Amendment No. 1 to the Second Amended and Restated Limited Partnership Agreement of BrightView Parent, L.P., dated July 5, 2016, by BrightView GP I, LLC
Exhibit 10.3
AMENDMENT NO. 1
TO THE
SECOND AMENDED AND RESTATED
LIMITED PARTNERSHIP AGREEMENT
OF BRICKMAN PARENT L.P.
July 5, 2016
This AMENDMENT NO. 1 to the Second Amended and Restated Limited Partnership Agreement, dated as of June 30, 2014 (the Partnership Agreement) of Brickman Parent L.P., a Delaware limited partnership (the Partnership), is made as of the date first written above by BrightView GP I, LLC, a Delaware limited liability company (formerly known as Brickman GP, LLC), as general partner of the Partnership (the General Partner). Capitalized terms used herein and not otherwise defined shall have the meanings given to them in the Partnership Agreement.
W I T N E S S E T H:
WHEREAS, the General Partner has caused an amendment to the Partnerships certificate of limited partnership to be filed with the Secretary of State on April 12, 2016, effective as of such date, pursuant to which the name of the Partnership was changed to BrightView Parent L.P.;
WHEREAS, the General Partner desires to amend the Partnership Agreement in the manner and as more fully set forth herein to reflect such name change;
WHEREAS, the General Partner may amend the Partnership Agreement as set forth herein pursuant to Section 16.5 thereof and this Amendment No. 1 does not (A) discriminate or have the effect of discriminating among Partners of the same class of Units, (B) modify the rights or obligations of any class of Units, (C) require any Capital Contribution from a Partner or reduce the amount of a Partners Initial Capital Contribution, (D) amend Sections 4.7 or 4.8 of the Partnership Agreement, (E) disproportionately and adversely affect any Brickman Limited Partner, (F) disproportionately and adversely affect any Viper Limited Partner, (G) amend Section 4.1 of the Partnership Agreement, (H) amend Sections 9.1(h), 10.5 or 10.6 of the Partnership Agreement, (I) amend Sections 4.2, 9.1(h), 10.5 or 10.6 of the Partnership Agreement, (J) amend Sections 9.7, 3.4(a) or 16.5 of the Partnership Agreement, or (K) amend Article XV of the Partnership Agreement.

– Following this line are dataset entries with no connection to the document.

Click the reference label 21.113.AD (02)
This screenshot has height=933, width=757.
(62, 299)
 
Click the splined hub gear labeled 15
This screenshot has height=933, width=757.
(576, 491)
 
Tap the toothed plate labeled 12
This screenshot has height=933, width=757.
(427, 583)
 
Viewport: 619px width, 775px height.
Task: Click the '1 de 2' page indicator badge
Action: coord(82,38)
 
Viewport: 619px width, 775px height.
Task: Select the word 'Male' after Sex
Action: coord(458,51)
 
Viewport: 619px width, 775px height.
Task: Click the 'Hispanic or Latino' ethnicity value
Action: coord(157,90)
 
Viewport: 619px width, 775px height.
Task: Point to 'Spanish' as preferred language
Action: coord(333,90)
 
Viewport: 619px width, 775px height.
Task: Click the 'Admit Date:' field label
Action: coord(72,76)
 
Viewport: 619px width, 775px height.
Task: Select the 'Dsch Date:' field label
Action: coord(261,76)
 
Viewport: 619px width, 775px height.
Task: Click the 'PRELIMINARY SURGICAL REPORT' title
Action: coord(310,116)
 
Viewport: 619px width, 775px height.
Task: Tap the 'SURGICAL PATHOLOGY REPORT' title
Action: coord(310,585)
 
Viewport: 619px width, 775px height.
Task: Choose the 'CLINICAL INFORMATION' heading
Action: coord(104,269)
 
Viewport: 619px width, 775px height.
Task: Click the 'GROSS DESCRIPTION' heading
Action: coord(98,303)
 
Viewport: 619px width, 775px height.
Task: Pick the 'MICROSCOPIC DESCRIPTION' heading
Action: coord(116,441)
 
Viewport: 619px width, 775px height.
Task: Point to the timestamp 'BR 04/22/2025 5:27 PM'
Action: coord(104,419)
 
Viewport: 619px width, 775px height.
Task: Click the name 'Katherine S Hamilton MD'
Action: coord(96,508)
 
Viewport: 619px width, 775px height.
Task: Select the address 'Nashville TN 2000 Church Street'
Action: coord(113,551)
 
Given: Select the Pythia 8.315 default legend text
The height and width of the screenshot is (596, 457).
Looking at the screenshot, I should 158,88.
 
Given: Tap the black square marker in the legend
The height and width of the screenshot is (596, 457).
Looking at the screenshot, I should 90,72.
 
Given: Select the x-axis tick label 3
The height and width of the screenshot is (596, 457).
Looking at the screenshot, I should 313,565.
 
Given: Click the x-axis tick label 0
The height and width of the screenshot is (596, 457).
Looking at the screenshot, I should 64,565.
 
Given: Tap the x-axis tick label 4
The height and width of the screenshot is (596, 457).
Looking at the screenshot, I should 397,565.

NOW, THEREFORE, in consideration of the agreements contained herein, and for other good and valuable consideration acknowledged hereby, the undersigned agrees as follows:
1. Amendment to Section 2.2.
The first sentence of Section 2.2 of the Partnership Agreement shall be revised to replace the words Brickman Parent L.P. therein with the words BrightView Parent L.P.
2. Conforming Amendments.
All other references in the Partnership Agreement to Brickman Parent L.P. shall be deemed to be replaced by references to BrightView Parent L.P.
3. Ratification and Confirmation of the Partnership Agreement. Except as so modified pursuant to this Amendment No. 1, the Partnership Agreement is hereby ratified and confirmed in all respects, the other terms and provisions of the Partnership Agreement shall not be affected by this Amendment No. 1, and the Partnership Agreement shall continue in full force and effect as amended hereby.
4. Governing Law. This Amendment No. 1 shall be construed in accordance with and governed by the Act and the other laws of the State of Delaware, without giving effect to the provisions, policies or principles thereof relating to choice or conflict of laws.
5. Effectiveness. This Amendment No. 1 shall be effective as of April 12, 2016.
[remainder of page intentionally left blank]
IN WITNESS WHEREOF, the General Partner has caused this Amendment No. 1 to be executed as of the date first above written.
GENERAL PARTNER: | ||
BrightView GP I, LLC | ||
By: | /s/ Jonathan M. Gottsegen | |
Name: Jonathan M. Gottsegen | ||
Title: Assistant Secretary |
[Signature Page to Amendment No. 1 to Second A&R LPA of Brickman Parent L.P.]